Un detalle que me llamó mucho la atención. El actor Edvig Ryding, el príncipe, es rubio, de buen pelo más bien largo, blanco, no tiene ojos celestes (raro), sino castaños y lo más inesperado: su cara está invadida por el acné. Omar Rudberg (Simon, el plebeyo) también está afectado por esa misma enfermedad, pero más leve. Hace años que no veo a nadie con acné en la televisión, el cine, la calle o la vida real.
Me pregunto por qué los cineastas suecos eligieron de príncipe a un actor con acné. ¿Para mostrar que el heredero “somatiza” el estrés en la piel? ¿Para que el público vea que los miembros de la realeza son como todos los seres humanos? Con un trastorno facial, “democratizaron” al heredero de la corona. ¿Un príncipe con acné y toda La Prairie a su disposición? Raro.

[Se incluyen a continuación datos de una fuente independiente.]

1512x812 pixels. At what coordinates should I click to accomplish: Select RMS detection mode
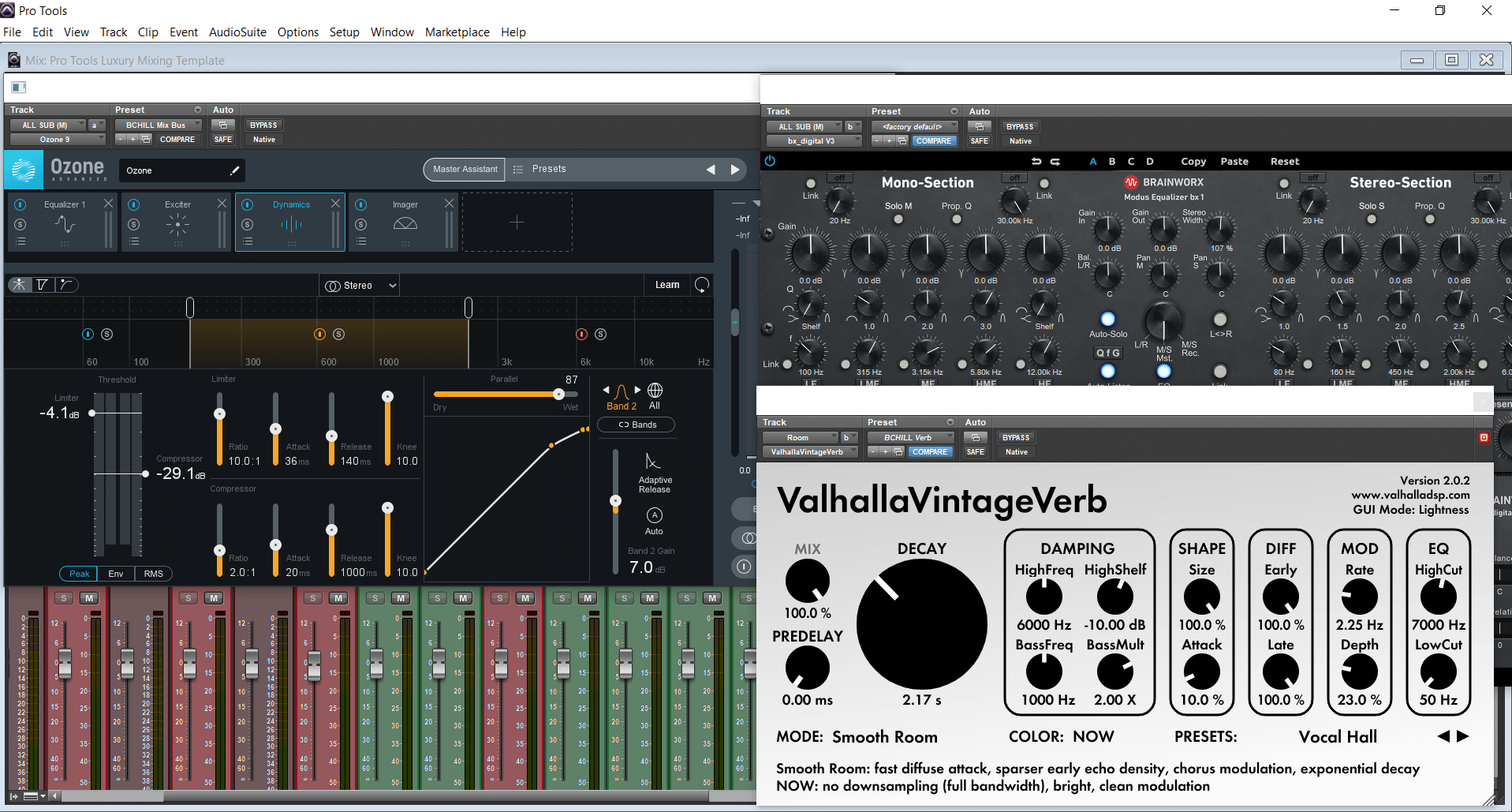click(x=154, y=574)
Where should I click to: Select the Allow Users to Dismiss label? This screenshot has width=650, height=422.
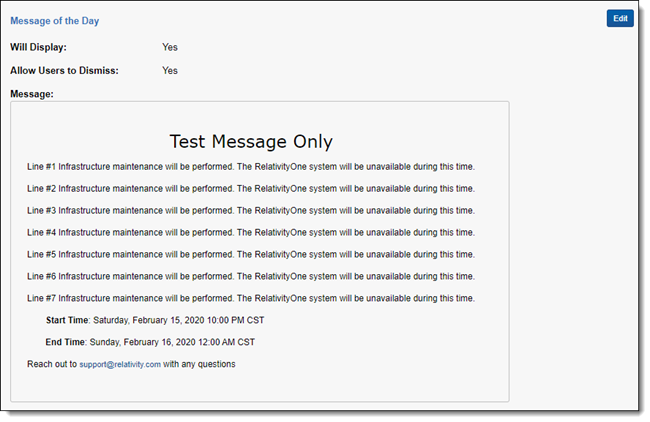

En mi vida, solamente conocí en la juventud a un muchacho argentino que era monárquico, algo que me asombró. En dos oportunidades, se fue a París para asistir a la conmemoración, organizada por los monárquicos franceses, de la muerte en la guillotina de Luis XVI. Nunca le pregunté a quién hubiera propuesto como rey de la Argentina. De todos modos, si, por esas cosas del Cono Sur, se declarara la monarquía, entre los requisitos para el príncipe heredero habría que exigir: “sin acné”.